E invece è proprio la vita che gronda dai Vangeli ad allontanare ogni dubbio sul fatto che il cristiano ami legittimamente la felicità delle cose di questa terra e che il senso della festa sia un distintivo dei cristiani già in questo mondo, piuttosto che una nostalgia o solo una speranza per tempi a venire. Del resto, Gesù stesso fu accusato dai suoi contemporanei “benpensanti” di essere un gaudente: «È venuto il Figlio dell’uomo, che mangia e beve, e dicono: “Ecco un mangione e un beone, amico dei pubblicani e dei peccatori”» (Mt 11, 19). Ed è una festa non semplicemente interiore, dell’“anima”, ma una nuova vivacità dei sensi esteriori, della vista, dell’udito, del gusto, dell’olfatto, del tatto.

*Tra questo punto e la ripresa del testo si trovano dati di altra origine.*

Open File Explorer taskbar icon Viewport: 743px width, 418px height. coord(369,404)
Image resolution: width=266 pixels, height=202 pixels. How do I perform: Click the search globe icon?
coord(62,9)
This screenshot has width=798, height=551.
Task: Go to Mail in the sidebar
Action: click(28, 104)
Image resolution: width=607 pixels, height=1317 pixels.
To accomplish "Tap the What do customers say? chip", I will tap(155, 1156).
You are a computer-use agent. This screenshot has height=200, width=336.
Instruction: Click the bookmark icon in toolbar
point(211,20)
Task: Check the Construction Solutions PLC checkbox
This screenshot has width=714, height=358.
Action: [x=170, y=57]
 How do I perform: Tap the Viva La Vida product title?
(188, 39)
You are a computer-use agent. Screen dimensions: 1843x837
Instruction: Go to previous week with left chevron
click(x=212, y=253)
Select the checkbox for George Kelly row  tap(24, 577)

Proviamo a ripercorrere i testi citati da Santucci per cercare di capire di cosa sia fatto il senso cristiano della festa secondo il Vangelo.

Le nozze di Cana sono la straordinaria abbondanza del dono di Dio, espresso nel vino eccellente che Gesù ricava dall’acqua, per ridare vigore all’amore di due sposi e alla gioia dei loro amici (Gv 2,1-11): il senso cristiano della festa è il dono “esagerato” di sé per la gioia del prossimo.

L’unzione di Betania è il gesto “incosciente” di una donna che ha compreso quanto preziosa sia la vita minacciata del profeta di Nazaret e le sembra che anche i beni più inestimabili siano inadeguati per dirlo (Gv 12,1-8): il senso evangelico della festa è il senso della gratuità, che vince i calcoli meschini del dare e dell’avere.

La festa per il “figlio prodigo” tornato alla casa del padre è l’espressione del cuore di quest’ultimo che ha ritrovato vita alla vista di un figlio che sembrava perduto (Lc 15,11-32). Il senso cristiano della festa ha il sapore buono del perdono, della gioia per ciò che era come morto ed è ritornato alla vita: «così, vi dico, c’è gioia davanti agli angeli di Dio per un solo peccatore che si converte» (Lc 15,10).

La pesca miracolosa di Pietro è lo stupore per la sorprendente efficacia di una parola, quella di Gesù, che ha il potere di rendere feconda una vita perché è capace di cambiare i cuori (Lc 5, 1-11): il senso cristiano della festa è la certezza di una parola creatrice di Dio che chiama la nostra esistenza a portare molto frutto. 

I gigli dei campi, infine, testimoniano l’amorevole cura del Padre per tutto ciò che è uscito dalla sua mano e invitano i figli del Regno a vivere nella pace confidando nella provvidente sollecitudine di Dio (Mt 6,25-34). Il senso evangelico della festa è perciò la pace dei figli di Dio che vince ogni affanno e affronta la fatica di ogni giorno cercando in ogni cosa la sua giustizia.  Perché la fede non è una cosa “della domenica” o “della festa” ma ha il sapore della polvere che si calpesta nel quotidiano, e del sale che lo rende sapido.